7. Borrowing from a genius is always dangerous. It can invite comparisons!
8. He seems just a bit too inarticulate here. Can't he explain the ash as the result of "fires"? Can't he tell the kids that there's danger, real danger, that they have to stick together, that they have to do what he says?
9. Throughout history, Jews have endlessly been persecuted by Christians for this reason (among others). Misery loves company, but desperation demands it.
10. George Clooney managed the same trick in Three Kings, a film that I did not enjoy.
11. Female ichneumon flies, harmless to humans (fortunately), have enormously enlarged hind legs to allow them to handle the world's wickedest ovipositor.
12. Later, the tripod starts honking, so they head back like sailors on shore leave in a WWII flick. Damn! I was hoping to get some pussy this time around!

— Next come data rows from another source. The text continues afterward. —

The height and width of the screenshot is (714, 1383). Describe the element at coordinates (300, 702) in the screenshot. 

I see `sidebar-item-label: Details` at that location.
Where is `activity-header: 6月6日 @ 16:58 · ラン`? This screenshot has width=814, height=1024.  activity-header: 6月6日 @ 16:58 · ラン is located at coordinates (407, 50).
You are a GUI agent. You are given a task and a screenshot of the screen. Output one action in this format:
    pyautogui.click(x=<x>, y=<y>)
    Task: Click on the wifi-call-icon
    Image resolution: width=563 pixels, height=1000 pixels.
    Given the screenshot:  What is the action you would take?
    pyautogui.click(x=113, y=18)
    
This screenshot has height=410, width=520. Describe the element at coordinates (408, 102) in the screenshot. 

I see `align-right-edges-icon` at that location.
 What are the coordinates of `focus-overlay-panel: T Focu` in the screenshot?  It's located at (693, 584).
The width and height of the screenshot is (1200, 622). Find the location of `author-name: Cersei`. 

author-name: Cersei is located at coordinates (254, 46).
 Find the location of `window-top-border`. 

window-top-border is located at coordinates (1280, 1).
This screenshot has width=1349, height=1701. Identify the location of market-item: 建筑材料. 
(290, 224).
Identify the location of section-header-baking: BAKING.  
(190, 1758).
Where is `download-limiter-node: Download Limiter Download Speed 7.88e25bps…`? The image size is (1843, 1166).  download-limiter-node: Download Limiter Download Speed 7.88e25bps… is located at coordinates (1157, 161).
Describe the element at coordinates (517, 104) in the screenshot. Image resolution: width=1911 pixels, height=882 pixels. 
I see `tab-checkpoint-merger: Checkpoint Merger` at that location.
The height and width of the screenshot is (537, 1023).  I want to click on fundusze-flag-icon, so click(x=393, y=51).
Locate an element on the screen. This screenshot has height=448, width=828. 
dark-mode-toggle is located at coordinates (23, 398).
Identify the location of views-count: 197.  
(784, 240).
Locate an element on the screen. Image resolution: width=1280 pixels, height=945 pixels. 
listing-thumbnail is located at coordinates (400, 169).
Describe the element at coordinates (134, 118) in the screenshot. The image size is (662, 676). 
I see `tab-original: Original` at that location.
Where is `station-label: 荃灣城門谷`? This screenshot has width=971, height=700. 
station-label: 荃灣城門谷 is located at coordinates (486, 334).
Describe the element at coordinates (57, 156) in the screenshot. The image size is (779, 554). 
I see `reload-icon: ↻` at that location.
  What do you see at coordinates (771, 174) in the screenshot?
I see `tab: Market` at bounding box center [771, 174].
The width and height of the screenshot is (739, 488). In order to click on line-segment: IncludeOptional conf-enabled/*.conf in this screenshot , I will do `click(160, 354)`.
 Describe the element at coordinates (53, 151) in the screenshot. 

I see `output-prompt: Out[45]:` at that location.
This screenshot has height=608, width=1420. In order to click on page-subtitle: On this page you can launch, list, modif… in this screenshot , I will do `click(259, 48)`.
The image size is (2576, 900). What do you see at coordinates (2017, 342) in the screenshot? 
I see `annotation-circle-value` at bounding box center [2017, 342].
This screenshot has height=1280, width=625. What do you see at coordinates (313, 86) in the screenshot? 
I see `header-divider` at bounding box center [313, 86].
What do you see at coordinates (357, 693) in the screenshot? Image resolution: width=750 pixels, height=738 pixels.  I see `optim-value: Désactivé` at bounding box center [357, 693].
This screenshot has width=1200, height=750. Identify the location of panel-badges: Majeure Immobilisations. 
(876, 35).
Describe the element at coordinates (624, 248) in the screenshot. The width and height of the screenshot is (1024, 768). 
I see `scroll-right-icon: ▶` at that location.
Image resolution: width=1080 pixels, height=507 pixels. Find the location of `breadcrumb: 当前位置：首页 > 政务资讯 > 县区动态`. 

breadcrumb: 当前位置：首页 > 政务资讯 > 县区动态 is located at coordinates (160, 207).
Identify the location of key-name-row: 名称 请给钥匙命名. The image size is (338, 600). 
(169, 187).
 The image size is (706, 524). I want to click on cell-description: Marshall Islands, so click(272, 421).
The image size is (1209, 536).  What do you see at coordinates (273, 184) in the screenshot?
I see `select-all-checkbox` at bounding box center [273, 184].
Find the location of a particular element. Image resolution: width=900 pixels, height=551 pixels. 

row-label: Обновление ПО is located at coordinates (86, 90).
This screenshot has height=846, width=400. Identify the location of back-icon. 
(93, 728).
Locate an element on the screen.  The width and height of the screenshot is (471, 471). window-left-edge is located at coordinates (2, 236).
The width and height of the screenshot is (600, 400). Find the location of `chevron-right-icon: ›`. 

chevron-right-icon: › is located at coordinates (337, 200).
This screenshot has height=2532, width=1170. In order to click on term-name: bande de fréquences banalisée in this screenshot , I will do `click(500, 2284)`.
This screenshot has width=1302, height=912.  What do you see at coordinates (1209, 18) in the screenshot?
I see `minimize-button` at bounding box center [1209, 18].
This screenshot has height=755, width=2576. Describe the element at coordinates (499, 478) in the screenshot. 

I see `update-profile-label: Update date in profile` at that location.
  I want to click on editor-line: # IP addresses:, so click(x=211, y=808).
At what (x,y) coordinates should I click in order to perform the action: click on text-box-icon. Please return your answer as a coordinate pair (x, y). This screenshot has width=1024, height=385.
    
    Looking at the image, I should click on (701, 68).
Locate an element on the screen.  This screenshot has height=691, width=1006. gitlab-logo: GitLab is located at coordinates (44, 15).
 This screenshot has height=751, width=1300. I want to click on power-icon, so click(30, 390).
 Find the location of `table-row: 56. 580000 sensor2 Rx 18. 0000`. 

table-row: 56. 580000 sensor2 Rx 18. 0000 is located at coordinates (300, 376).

13. No, it doesn't make any sense to me, either. It's Steven's fantasy, not mine. I don't get to see vaginas much any more, but I came out of one and they've always treated me square.
14. Well, almost. Tom and Rachel make it to the grandfolks' house. They're OK! Mom's OK! Robbie's there, and he's OK! Even pretty boy (it's not clear to me that mom's boyfriend ever gets a name), he's OK! As another in joke, Spielberg uses Gene Barry and Ann Robinson, who appeared in the 1953 WW, as the grandparents.
15. I suppose that economic geography of alien worlds is a feasible discipline, but still.